Greek Prime Minster Mr. Papandreou is attempting to push through a new five year campaign of tax hikes, spending cuts and sell offs of state property to continue receiving aid from the European Union and the IMF. Both organisations have raised doubt as to whether continuing the aid programmes can be met if such measures are not passed through the Greek government.

Doubts have been raised today as to whether the measures will indeed pass through Parliament. After the defection of one PASOK deputy it leaves the Prime Minsters plans in a perilous situation. Conservative opposition MP's have been campaigning hard to block any further austerity measures and reports today claim that some members of the Prime Minsters socialist government are set to reject the plans. With the ruling party only holding 155 of the 300 seats there are now real concerns that the measures will pass through the Greek Parliament, leaving both the country and embattled Prime Minster Papandreou in serious crisis.

Tuesday's meeting in Brussels between Eurozone finance ministers will do nothing to ease fears of a Greek default. Eurozone minsters have failed to reach an agreement on how private holders of Greek debt should share the cost of any new bail out of the Greek economy. The bailout package which is an estimated £150 billion is opposed by the European Central Bank.
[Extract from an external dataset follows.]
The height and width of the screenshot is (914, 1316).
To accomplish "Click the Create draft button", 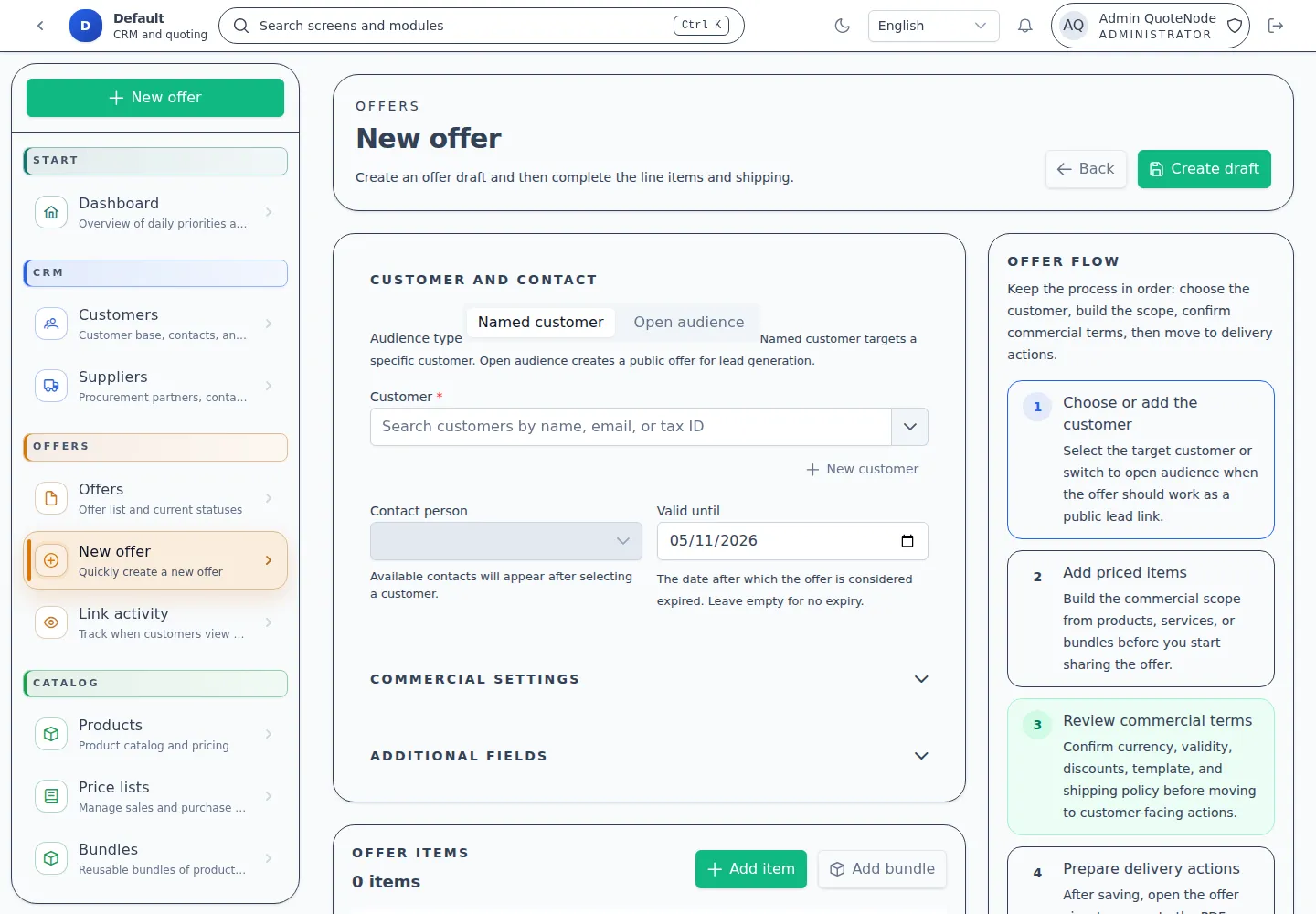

If the Eurozone members can't negotiate a deal and the Greek austerity measures fall through, the consequences could be catastrophic for its people.

Shares in Greek banks fell seven per cent after the news that Greece's credit rating had fallen three notches to CCC and the political uncertainty is worrying investors. With general strikes and political infighting rife in Greece a plan to help rebuild the economy could be lost. Analysts believe that whilst the Greek government may survive in the short term, the longer terms damage could topple the socialist government.